Book Review: Onward – by Elena Aguilar

This jewel of a book is one you’ll want to read very slowly so that you can stretch out the experience. It has taken me months to read it, and even now I’m sad it’s over. Elena knew it would likely have this effect, because she’s organized each chapter around a month of the year, beginning with June.

The book is about cultivating resilience in educators. Each chapter examines aspects of resilience such as emotional intelligence, storytelling, taking care of yourself, compassion, and dealing with change. Along the way she takes deeper dives into specific emotions such as optimism, empathy, and perfectionism.

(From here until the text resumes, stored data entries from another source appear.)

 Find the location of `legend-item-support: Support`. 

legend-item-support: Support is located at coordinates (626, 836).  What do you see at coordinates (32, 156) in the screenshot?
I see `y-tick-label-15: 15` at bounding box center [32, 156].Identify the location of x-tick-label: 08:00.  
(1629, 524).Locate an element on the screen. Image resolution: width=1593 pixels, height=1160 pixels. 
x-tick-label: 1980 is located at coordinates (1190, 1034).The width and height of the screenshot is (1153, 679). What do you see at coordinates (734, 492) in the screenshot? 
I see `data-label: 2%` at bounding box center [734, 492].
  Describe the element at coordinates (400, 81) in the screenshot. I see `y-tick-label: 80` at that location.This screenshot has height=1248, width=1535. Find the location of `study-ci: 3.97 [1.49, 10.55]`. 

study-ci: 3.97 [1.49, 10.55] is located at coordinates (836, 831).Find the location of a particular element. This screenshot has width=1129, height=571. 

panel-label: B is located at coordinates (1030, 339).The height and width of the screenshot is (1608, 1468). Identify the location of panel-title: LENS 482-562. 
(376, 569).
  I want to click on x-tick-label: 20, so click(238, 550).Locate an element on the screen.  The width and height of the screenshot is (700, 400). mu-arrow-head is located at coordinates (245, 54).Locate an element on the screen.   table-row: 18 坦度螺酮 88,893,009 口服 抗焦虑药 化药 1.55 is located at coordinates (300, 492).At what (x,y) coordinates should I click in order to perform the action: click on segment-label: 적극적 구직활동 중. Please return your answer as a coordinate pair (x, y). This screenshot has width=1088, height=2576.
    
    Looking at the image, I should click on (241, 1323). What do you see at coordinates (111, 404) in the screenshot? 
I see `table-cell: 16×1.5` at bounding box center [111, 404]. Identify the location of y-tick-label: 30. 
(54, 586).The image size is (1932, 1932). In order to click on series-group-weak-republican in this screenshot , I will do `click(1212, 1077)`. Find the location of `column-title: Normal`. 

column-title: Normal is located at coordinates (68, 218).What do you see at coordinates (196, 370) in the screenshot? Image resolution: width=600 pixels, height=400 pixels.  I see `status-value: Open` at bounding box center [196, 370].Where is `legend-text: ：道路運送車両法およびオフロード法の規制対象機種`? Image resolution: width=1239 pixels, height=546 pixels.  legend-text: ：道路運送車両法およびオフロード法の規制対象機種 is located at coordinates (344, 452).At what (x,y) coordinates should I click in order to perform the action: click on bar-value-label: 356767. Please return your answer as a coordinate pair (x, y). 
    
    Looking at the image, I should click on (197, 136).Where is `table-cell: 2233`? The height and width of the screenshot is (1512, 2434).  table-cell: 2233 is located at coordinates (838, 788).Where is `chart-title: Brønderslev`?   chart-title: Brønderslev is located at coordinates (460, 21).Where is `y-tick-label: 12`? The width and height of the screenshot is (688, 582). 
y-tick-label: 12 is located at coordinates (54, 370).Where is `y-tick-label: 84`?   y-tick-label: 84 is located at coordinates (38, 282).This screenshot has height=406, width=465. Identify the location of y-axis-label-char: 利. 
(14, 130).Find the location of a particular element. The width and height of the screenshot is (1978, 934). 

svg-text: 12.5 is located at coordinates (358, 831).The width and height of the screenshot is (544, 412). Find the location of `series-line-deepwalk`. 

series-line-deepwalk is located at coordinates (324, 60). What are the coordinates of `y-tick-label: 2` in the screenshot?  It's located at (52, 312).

Each page gave me so much to think about and reflect upon that I felt the need to slow down to digest, but also share with others.

For instance, she begins the short section on perfectionism saying, “At the heart of perfectionism is the belief that, in order to be loved and accepted, we must strive to act and be the best all the time” (p. 166). This isn’t possible, of course, and so along with perfectionism comes frustration and even anger when things don’t work out perfectly. Understanding this helps me understand some people I know who at first glance appear to be angry much of the time, but underneath it all may be frustrated perfectionists. Education is certainly a difficult field if you’re constantly striving for perfection.

Her chapter on change made a big impression on me as well. Appropriately, she fit this into the April chapter, which in education is the month of testing and finding out the big changes for next year – the principal’s not coming back, or you’re asked to teach a new grade level. Change is incredibly stressful. The secret to leading change, Elena says, is to understand that most people are fearful of change, and as leaders we must acknowledge this and lend encouragement. There’s no fast way through this. “Leading change most often includes learning; in order for people to do something different, whatever it is that you want them to do, you need to address skill, knowledge, capacity, will, cultural competency, and emotional intelligence” (p. 280). She suggests setting up opportunities for teachers to reflect on their purpose and their ongoing growth. And above all, to listen.

As teachers, we all feel a complete range of emotions throughout the year. If you have lately been feeling less bounce in your step, less resilience in the face of challenge, I urge you to pick up this book. Each time I set it down after reading, I felt better, more encouraged, and filled with food for thought. Treat yourself to this book – you deserve it.